In English/Language Arts (ELA), a subject in which Liberty Hill students have typically excelled, high school students did not achieve at the same level as they have on previous standardized tests. Mrs. Braun said the results left teachers looking for new strategies.
“It’s (the STAAR writing test) precise and concise. Some (students) ran out of space before they finished,” she said. “This is writing for the 21st Century and this is a game change for us.”
She explained that until now, students have been taught to expand their thoughts, to write more and use more discriptive language. Those strategies work against students on the STAAR exam.
Mrs. Braun said administrators are anticipating increased numbers of students in summer school beginning in 2013. The budget adopted by school trustees in September reflects that. In grades five through eight, students who do not meet the minimum standards on STAAR will be required to retest and summer will be the time for that, while high school students will use the opportunity to avoid falling behind.
“Over time, kids coming up will be better prepared. Our teachers and students will rise to the occasion,” she said, adding that teachers and administrators support methods promoting accountability in the classroom.

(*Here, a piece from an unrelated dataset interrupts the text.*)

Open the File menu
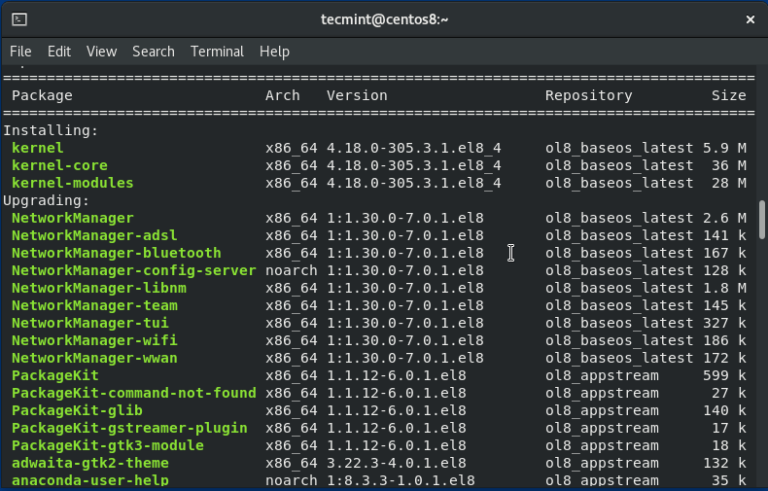This screenshot has width=768, height=491. 21,51
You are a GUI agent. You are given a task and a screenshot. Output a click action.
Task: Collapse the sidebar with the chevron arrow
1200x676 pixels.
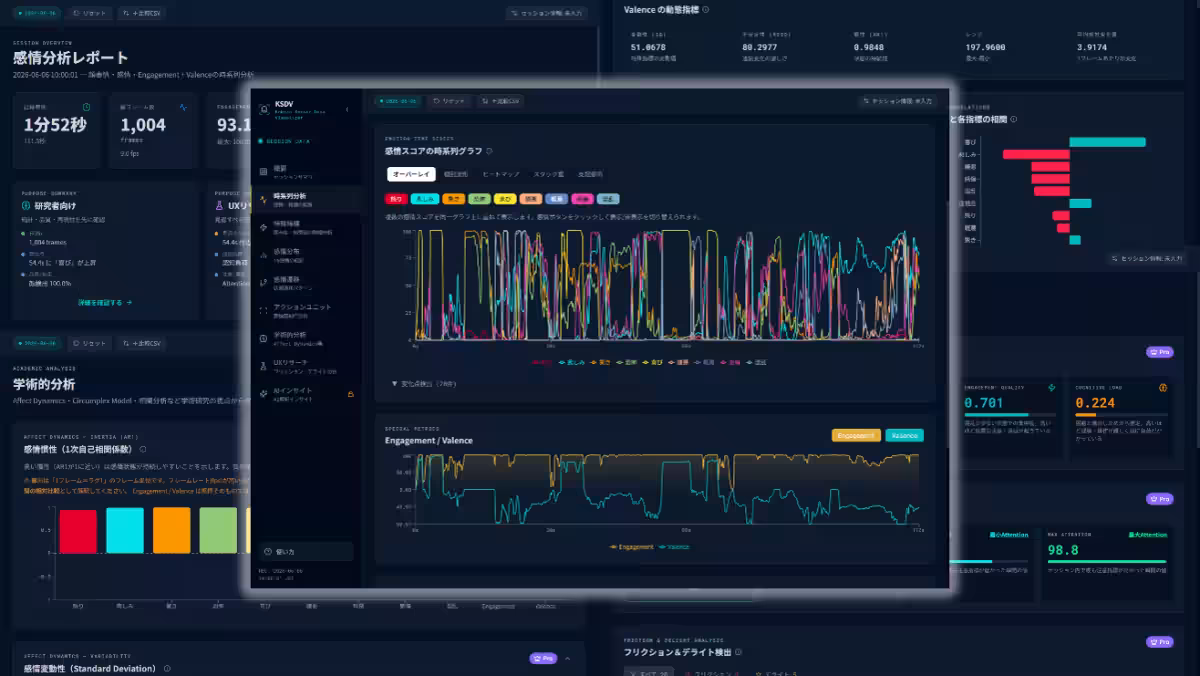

“I am for accountability and I like testing to see if kids have learned what the state says is important,” she said. “But, that’s only part of what makes schools really good. There are so many things that can’t be judged by a standardized test.”
As far as tests go, Mrs. Braun said the STAAR is better than the achievement tests of the past, and end-of-course exams cover material taught during that school year without reaching back to courses taken by a student in the past.
“Teachers are going to like the fact that they are going to teach all year long and students will just be tested on that (material) at the end,” she said.
For now, however, the uncertainty of how best to prepare to meet unknown standards is stressful and teachers have grown increasingly weary by the challenge, Mrs. Braun said.
“Creativity (in the classroom) is important,” she said. “Making it (subject matter) all relevant is the key, and it has to be fun for the kids. Why increase the rigor (of teaching the material) if they (students) can’t see where it’s going (how to apply it)?”
She said effective learning in preparation for today’s testing hinges on increased communications between teachers and students. Gone are the days of worksheets that were used to prepare students for test questions.
As legislators consider these issues, Mrs. Braun said she is hopeful that the agenda will also include expanding curriculum options and funding for students planning to bypass college and enter the workforce.
“We have a lot of students who don’t go to college, and we need more options for them,” she said. “Instead of just college ready, students need to be prepared to make a good living. Instead of (the buzz words) ‘college ready,’ how about life ready?”
The Texas Legislature convenes Jan. 8, 2013.